### Task to carry out
In this exercise, print only the lines of the records below from the one with "You are a GUI" through the one with "The height and", inclusive. Pictures are not part of the copy.

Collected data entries

——————

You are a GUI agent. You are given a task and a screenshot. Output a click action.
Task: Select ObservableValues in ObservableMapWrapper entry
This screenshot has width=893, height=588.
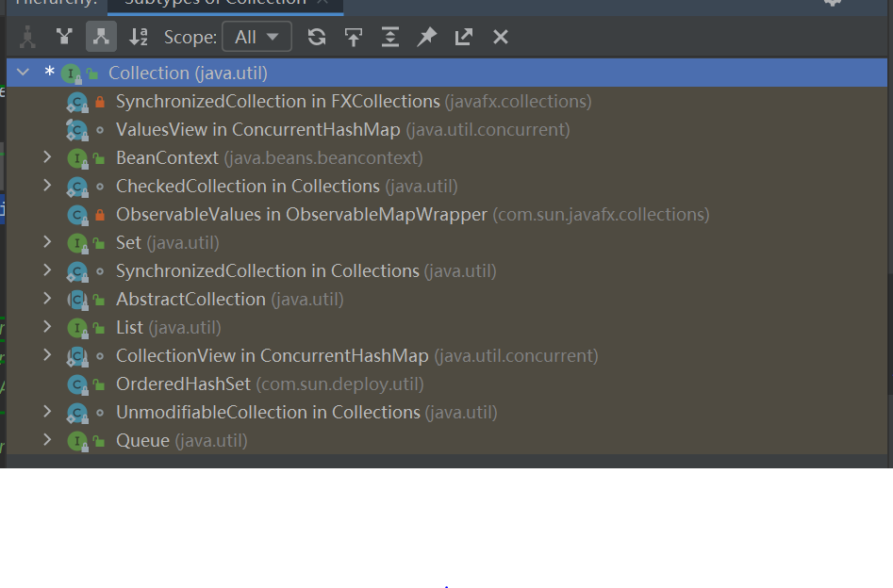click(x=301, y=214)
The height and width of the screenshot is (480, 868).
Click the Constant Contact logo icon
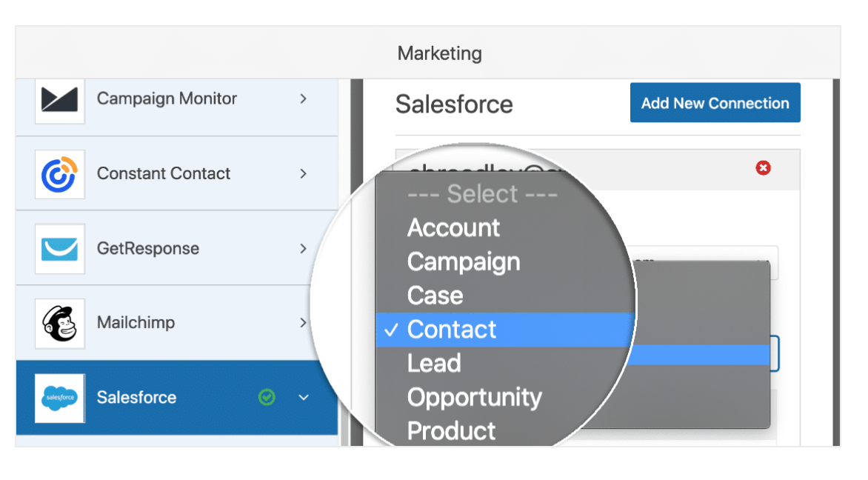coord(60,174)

——————

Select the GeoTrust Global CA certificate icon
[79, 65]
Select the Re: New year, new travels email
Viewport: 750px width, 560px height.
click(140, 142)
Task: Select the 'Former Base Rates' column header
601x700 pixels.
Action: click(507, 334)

——————

### Answer box
You are a GUI agent. You are given a task and a screenshot. Output a click action.
Task: Select ObservableValues in ObservableMapWrapper entry
This screenshot has width=893, height=588.
click(x=301, y=214)
The height and width of the screenshot is (480, 868).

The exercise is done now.